Data analysis software enables researchers to quantify and visualize cells in motion. Cardiomyocytes can be quantified using contraction and relaxation speed, average deformation distance, as well as contraction and relaxation duration. Power Spectral Density that measures the strength of motion in the frequency domain is also supported. Graphic outputs include heat maps of contraction, relaxation, propagation and isochrone maps that detect abnormalities in cardiac cells as well as cellular and sub-cellular motion visualization.


In Cardiomyocytes, a beat profile is obtained from Regions of Interest (ROIs). ROIs can be positioned over single cells or clusters of cells. From the beat profile, contraction and relaxation parameters can be calculated. A sophisticated Motion Vector algorithm allows for highly accurate propagation analysis and quantification for a richer and deeper understanding of results.

Overlay of the beat profiles showing contraction (first peak) and relaxation (second peak). The high speed camera enables precise detection of both contraction and relaxation of a beating cardiomyocyte for more precise indication of beat parameters.

A series of beat profiles showing contraction (first peak) and relaxation (second peak). By measuring both contraction and relaxation, the SI8000 provides a complete profile of the actual contraction unlike other systems that infer contraction parameters from other measures.


The sophisticated Motion Vector algorithm yields precise visualization of motion parameters. Power spectral density (PSD) analysis provides visualization of the speed of motion in single cells or across cell cultures. PSD is displayed in Cardiomyocytes (left) and neuron culture (right.)

Quantification of cardiomyocytes contractility for Safety Pharmacology assays

High speed video imaging analyzes cardiomyocyte contraction to detect subtle changes that can occur in response to compounds. The system delivers excellent insights for safety pharmacology assays. The phase contrast microscope and high speed video imaging improves spatial resolution of cardiomyocytes over systems that use fluorescent or voltage sensitive dyes while providing precise temporal resolution similar to electrophysiological assays. High spatial and temporal resolution offers greater depth of data and more precision for safety pharmacology assays. By analyzing the actual contraction of cardiomyocytes, the SI8000 has the ability to detect subtle changes that may occur in response to a compound or drug.

The SI8000 supports a variety of beat parameters including beat rate and interval, contraction and relaxation velocity, shortening length (displacement), contraction-relaxation duration, synchronicity of contraction, propagation of contraction, orientation of contraction direction.

This data shows simultaneous acquisition of multi-electrode array recordings (blue trace) and motion imaging (red trace). The red trace shown an Early After Depolarization (EAD) phenomenon in response to 100 nM E-4031. The SI8000 can reliably and accurately detect arrhythmic events such as EADs offering a true representation of the data.

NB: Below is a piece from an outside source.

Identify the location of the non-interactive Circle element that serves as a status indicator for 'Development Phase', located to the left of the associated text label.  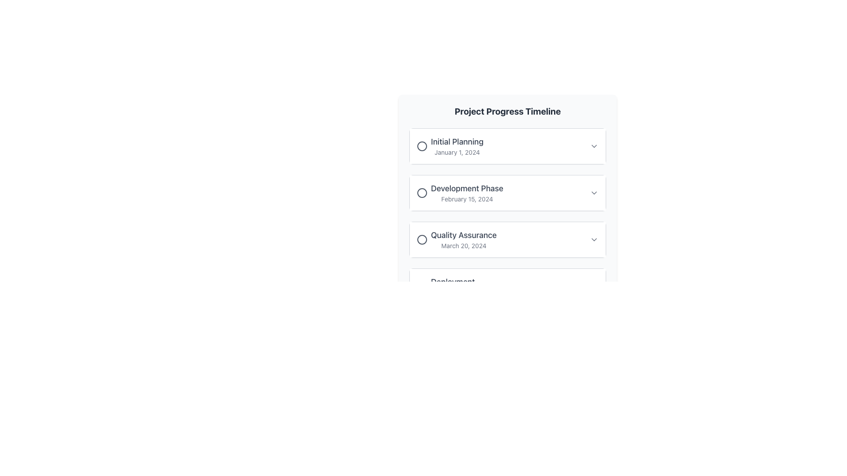
(421, 193).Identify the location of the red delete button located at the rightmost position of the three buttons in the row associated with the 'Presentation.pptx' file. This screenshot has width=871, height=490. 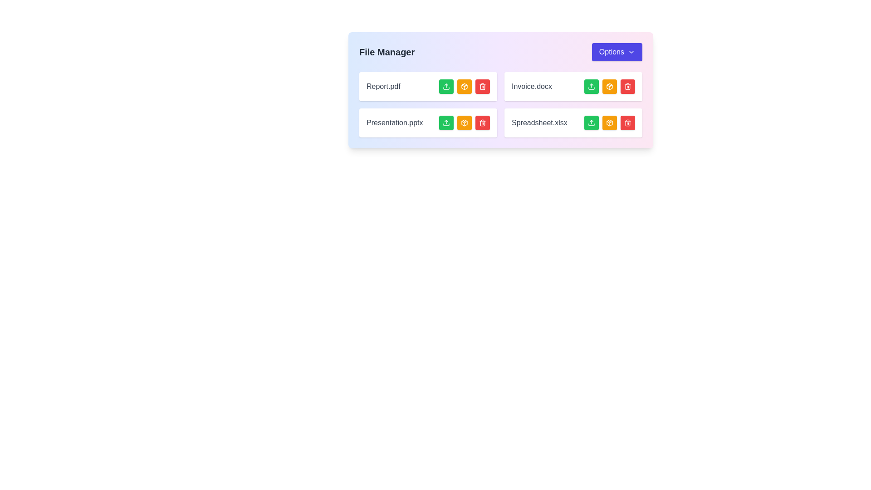
(482, 122).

Easily detect markers of arrhythmia

The SI8000 detects both contraction and relaxation to detect subtle differences in the beat profile that may be missed by other systems. For example, if field potential duration is modified by a drug or compound, the system determines the precise effect a drug or compound has on contraction, relaxation, or both contraction and relaxation, to deliver more precise data for analysis.

The graphs below represent the beat profile of stem cell derived cardio-myocytes in response to reference compounds that are known to have an influence on field potential duration. By analyzing both contraction and relaxation, the SI8000 can identify changes in the beat profile even in the absence of changes in electrophysiology or changes in the field potential waveforms.

The data above shows how the application of compounds can modify the beat profile. For example, (A) shows changes in the beat profile in response to lidocaine, (B) shows the beat profile in response to E-4031, (C) shows the beat profile in response to Flecainide and (D) to Astemizole. The subtle changes displayed in beat profiles elucidate the depth of data that can be achieved with the SI8000 offering a deep and precise representation of cardiomyocyte function.